#### Task objective
Write out exactly the lines below that run from the one containing "At what coordinates" through the one containing "1215x686 pixels.", both included, with no other lines.

#### Exercise input

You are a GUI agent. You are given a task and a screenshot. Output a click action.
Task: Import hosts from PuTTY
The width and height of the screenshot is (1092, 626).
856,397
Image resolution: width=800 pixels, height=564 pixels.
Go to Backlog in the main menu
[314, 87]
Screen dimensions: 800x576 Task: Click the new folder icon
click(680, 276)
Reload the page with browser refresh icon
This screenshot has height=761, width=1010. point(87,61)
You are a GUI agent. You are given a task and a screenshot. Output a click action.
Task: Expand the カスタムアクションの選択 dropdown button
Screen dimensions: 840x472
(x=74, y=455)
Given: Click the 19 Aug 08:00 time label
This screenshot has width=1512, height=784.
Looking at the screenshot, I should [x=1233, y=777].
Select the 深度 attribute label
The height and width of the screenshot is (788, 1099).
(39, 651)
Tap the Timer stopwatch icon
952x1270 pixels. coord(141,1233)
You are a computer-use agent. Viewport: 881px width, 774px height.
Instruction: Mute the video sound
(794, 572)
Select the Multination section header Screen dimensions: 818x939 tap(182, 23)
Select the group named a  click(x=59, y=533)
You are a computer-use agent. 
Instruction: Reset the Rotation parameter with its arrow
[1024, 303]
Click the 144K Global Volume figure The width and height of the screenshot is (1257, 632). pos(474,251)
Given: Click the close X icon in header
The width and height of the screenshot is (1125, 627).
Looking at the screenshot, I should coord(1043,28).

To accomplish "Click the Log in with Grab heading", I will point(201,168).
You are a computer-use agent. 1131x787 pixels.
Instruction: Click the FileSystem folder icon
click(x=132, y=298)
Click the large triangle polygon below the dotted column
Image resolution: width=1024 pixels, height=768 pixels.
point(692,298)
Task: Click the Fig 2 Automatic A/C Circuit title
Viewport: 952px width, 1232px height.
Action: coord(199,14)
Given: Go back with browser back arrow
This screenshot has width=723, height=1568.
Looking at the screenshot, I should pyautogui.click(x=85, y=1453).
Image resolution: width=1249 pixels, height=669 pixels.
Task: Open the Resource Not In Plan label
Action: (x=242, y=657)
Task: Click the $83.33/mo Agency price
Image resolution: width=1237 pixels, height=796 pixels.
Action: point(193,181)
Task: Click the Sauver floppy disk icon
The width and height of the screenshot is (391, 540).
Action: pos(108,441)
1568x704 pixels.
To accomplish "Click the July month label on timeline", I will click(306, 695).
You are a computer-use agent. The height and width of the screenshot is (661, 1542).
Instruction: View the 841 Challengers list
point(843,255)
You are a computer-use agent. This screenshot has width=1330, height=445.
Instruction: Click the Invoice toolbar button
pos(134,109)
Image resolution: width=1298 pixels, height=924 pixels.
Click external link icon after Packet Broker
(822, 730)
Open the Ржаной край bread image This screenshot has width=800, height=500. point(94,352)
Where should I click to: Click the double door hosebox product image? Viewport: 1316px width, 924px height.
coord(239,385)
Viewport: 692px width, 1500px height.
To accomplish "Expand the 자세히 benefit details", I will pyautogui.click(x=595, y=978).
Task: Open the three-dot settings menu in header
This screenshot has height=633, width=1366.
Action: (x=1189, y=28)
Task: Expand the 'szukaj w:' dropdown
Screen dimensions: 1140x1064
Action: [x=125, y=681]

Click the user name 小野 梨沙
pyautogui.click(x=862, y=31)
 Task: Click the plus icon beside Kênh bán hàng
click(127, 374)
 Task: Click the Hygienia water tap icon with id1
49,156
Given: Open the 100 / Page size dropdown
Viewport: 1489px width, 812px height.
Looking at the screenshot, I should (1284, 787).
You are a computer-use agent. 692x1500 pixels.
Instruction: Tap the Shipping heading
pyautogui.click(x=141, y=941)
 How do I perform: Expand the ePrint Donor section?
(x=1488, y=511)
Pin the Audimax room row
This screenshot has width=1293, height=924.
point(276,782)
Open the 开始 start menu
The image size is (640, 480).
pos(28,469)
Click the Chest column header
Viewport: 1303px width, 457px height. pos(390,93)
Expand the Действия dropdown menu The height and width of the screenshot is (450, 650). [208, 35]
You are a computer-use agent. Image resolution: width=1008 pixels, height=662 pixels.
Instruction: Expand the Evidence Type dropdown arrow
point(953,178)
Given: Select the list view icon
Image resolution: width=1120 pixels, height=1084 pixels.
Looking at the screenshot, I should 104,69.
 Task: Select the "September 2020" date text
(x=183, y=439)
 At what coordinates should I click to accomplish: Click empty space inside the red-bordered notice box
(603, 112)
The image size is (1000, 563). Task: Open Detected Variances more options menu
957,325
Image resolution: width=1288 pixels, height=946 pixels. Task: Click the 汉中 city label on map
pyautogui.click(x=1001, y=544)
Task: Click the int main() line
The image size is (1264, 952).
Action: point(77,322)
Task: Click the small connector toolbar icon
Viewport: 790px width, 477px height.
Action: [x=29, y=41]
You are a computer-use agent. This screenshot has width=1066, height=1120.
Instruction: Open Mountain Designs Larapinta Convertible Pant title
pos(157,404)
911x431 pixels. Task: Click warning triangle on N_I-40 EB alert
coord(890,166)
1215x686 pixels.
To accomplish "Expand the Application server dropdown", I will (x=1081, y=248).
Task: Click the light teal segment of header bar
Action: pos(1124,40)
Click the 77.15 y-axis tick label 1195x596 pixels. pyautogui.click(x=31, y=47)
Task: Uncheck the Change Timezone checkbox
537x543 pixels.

#### Written reply
 At what coordinates should I click to accomplish: Click empty space inside the red-bordered notice box
(603, 112)
The image size is (1000, 563). Task: Open Detected Variances more options menu
957,325
Image resolution: width=1288 pixels, height=946 pixels. Task: Click the 汉中 city label on map
pyautogui.click(x=1001, y=544)
Task: Click the int main() line
The image size is (1264, 952).
Action: point(77,322)
Task: Click the small connector toolbar icon
Viewport: 790px width, 477px height.
Action: [x=29, y=41]
You are a computer-use agent. This screenshot has width=1066, height=1120.
Instruction: Open Mountain Designs Larapinta Convertible Pant title
pos(157,404)
911x431 pixels. Task: Click warning triangle on N_I-40 EB alert
coord(890,166)
1215x686 pixels.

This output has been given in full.